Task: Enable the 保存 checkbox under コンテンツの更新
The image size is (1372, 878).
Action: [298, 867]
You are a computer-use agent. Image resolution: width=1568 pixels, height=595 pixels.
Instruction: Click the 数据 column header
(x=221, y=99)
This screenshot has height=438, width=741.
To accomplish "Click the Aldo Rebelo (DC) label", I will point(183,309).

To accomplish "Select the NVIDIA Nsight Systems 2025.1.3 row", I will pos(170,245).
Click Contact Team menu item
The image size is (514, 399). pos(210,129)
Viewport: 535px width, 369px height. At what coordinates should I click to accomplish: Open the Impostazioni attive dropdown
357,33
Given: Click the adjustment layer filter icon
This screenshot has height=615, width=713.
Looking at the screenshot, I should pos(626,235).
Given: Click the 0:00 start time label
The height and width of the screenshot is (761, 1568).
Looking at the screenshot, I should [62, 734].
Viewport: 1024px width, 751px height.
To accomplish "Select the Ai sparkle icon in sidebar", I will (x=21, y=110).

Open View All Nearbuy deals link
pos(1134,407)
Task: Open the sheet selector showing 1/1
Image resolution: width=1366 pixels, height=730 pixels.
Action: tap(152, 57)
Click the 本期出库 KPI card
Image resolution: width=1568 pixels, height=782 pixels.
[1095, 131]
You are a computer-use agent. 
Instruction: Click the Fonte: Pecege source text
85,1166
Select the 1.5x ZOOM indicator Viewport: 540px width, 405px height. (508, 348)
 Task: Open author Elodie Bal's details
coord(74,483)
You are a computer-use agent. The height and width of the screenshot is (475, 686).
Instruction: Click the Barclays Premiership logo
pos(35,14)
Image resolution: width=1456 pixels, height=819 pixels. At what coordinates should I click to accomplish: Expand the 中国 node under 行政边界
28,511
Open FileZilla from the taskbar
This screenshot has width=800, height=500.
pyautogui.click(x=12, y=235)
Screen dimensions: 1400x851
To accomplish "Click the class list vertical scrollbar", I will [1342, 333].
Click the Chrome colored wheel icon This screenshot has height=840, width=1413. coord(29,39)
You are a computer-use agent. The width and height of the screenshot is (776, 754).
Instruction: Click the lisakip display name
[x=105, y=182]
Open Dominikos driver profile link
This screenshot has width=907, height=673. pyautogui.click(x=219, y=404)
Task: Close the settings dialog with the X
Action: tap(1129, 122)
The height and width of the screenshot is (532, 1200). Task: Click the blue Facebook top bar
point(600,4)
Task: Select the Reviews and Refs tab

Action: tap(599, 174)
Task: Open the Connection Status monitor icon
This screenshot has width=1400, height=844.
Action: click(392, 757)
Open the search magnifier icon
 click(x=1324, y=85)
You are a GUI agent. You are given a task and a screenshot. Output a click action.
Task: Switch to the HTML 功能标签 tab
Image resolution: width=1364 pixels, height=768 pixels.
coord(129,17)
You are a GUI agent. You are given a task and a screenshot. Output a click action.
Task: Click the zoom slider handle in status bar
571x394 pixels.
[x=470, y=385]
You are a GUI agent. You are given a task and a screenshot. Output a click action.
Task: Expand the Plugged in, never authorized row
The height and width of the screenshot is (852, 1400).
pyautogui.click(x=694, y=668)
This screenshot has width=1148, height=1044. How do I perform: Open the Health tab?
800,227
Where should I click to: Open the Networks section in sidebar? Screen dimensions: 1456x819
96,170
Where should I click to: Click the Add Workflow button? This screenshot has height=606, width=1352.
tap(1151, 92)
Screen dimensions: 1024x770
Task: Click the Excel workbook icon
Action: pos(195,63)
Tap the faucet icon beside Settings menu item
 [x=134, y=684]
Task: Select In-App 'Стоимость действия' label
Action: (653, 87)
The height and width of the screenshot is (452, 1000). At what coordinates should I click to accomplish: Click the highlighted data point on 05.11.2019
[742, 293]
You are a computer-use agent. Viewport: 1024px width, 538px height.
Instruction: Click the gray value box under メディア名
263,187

YOUR INSTRUCTIONS:
Copy out every one of the rows above, keeping each line identical to its original.

SOLUTION TO THE PROBLEM:
Task: Enable the 保存 checkbox under コンテンツの更新
The image size is (1372, 878).
Action: [298, 867]
You are a computer-use agent. Image resolution: width=1568 pixels, height=595 pixels.
Instruction: Click the 数据 column header
(x=221, y=99)
This screenshot has height=438, width=741.
To accomplish "Click the Aldo Rebelo (DC) label", I will point(183,309).

To accomplish "Select the NVIDIA Nsight Systems 2025.1.3 row", I will pos(170,245).
Click Contact Team menu item
The image size is (514, 399). pos(210,129)
Viewport: 535px width, 369px height. At what coordinates should I click to accomplish: Open the Impostazioni attive dropdown
357,33
Given: Click the adjustment layer filter icon
This screenshot has height=615, width=713.
Looking at the screenshot, I should pos(626,235).
Given: Click the 0:00 start time label
The height and width of the screenshot is (761, 1568).
Looking at the screenshot, I should [62, 734].
Viewport: 1024px width, 751px height.
To accomplish "Select the Ai sparkle icon in sidebar", I will (x=21, y=110).

Open View All Nearbuy deals link
pos(1134,407)
Task: Open the sheet selector showing 1/1
Image resolution: width=1366 pixels, height=730 pixels.
Action: tap(152, 57)
Click the 本期出库 KPI card
Image resolution: width=1568 pixels, height=782 pixels.
[1095, 131]
You are a computer-use agent. 
Instruction: Click the Fonte: Pecege source text
85,1166
Select the 1.5x ZOOM indicator Viewport: 540px width, 405px height. (508, 348)
 Task: Open author Elodie Bal's details
coord(74,483)
You are a computer-use agent. The height and width of the screenshot is (475, 686).
Instruction: Click the Barclays Premiership logo
pos(35,14)
Image resolution: width=1456 pixels, height=819 pixels. At what coordinates should I click to accomplish: Expand the 中国 node under 行政边界
28,511
Open FileZilla from the taskbar
This screenshot has width=800, height=500.
pyautogui.click(x=12, y=235)
Screen dimensions: 1400x851
To accomplish "Click the class list vertical scrollbar", I will [1342, 333].
Click the Chrome colored wheel icon This screenshot has height=840, width=1413. coord(29,39)
You are a computer-use agent. The width and height of the screenshot is (776, 754).
Instruction: Click the lisakip display name
[x=105, y=182]
Open Dominikos driver profile link
This screenshot has width=907, height=673. pyautogui.click(x=219, y=404)
Task: Close the settings dialog with the X
Action: tap(1129, 122)
The height and width of the screenshot is (532, 1200). Task: Click the blue Facebook top bar
point(600,4)
Task: Select the Reviews and Refs tab

Action: tap(599, 174)
Task: Open the Connection Status monitor icon
This screenshot has width=1400, height=844.
Action: click(392, 757)
Open the search magnifier icon
 click(x=1324, y=85)
You are a GUI agent. You are given a task and a screenshot. Output a click action.
Task: Switch to the HTML 功能标签 tab
Image resolution: width=1364 pixels, height=768 pixels.
coord(129,17)
You are a GUI agent. You are given a task and a screenshot. Output a click action.
Task: Click the zoom slider handle in status bar
571x394 pixels.
[x=470, y=385]
You are a GUI agent. You are given a task and a screenshot. Output a click action.
Task: Expand the Plugged in, never authorized row
The height and width of the screenshot is (852, 1400).
pyautogui.click(x=694, y=668)
This screenshot has width=1148, height=1044. How do I perform: Open the Health tab?
800,227
Where should I click to: Open the Networks section in sidebar? Screen dimensions: 1456x819
96,170
Where should I click to: Click the Add Workflow button? This screenshot has height=606, width=1352.
tap(1151, 92)
Screen dimensions: 1024x770
Task: Click the Excel workbook icon
Action: pos(195,63)
Tap the faucet icon beside Settings menu item
 [x=134, y=684]
Task: Select In-App 'Стоимость действия' label
Action: (653, 87)
The height and width of the screenshot is (452, 1000). At what coordinates should I click to accomplish: Click the highlighted data point on 05.11.2019
[742, 293]
You are a computer-use agent. Viewport: 1024px width, 538px height.
Instruction: Click the gray value box under メディア名
263,187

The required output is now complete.